Submitted by AN on October 28, 2009 - 2:50pm.

Here's the historical median home price reported by the census bureau: http://www.census.gov/hhes/www/housing/c....

Here's the historical mortgage rates:
http://www.mortgagenewsdaily.com/mortgag...
http://www.freddiemac.com/pmms/pmms30.htm

If you buy a median house in the 70s, by the 80s, the house doubled (adjusted for inflation). All the while, mortgage rates doubled.

Submitted by investor on October 28, 2009 - 6:42pm.
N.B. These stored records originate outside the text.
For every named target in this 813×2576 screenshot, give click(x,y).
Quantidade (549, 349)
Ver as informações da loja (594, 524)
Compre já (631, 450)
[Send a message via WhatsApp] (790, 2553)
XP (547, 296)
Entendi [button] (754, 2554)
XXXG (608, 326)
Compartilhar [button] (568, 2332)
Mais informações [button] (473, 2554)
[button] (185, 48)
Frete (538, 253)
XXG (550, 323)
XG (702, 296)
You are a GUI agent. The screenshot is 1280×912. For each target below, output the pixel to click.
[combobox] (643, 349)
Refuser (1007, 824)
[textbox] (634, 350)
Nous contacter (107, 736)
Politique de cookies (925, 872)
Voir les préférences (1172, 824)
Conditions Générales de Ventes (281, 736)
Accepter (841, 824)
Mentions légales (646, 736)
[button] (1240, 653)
When and where to buy a home is tough to predict. Due to the massive amounts of money the fed has printed,that will hit the market at some point,I think that we are in for a period of high inflation in about 18-24 months. Probably in the range of 12 to 15%. How that will effect home prices probably will depend on the job market, which is probably going to get worse before it gets better. More jobs= more people with money to buy a house. More unemployed (despite the inflation) = a soft housing market and lower home prices despite inflation. As many have pointed out, the amount of foreclosures is artificially low so recent home bidding wars may cease if/when the pre-forclosure homes finally do hit the market, which may further lower home prices. If the pre-foreclosures do not hit the market, home prices may continue to creep up. Balancing all of these factors is difficult. I think that if someone is in a position of long term financial secuirity,ie a good/secure job, locking in a home at a reasonable recession price in the next 12 months at a fixed 30 year mortgage will probably make you look like a real estate guru in 6-10 years. I just bought a class A office condo for my office at $177/sq ft on a major road because I believe that now is a great time to buy foreclosed commercial real estate.Good luck.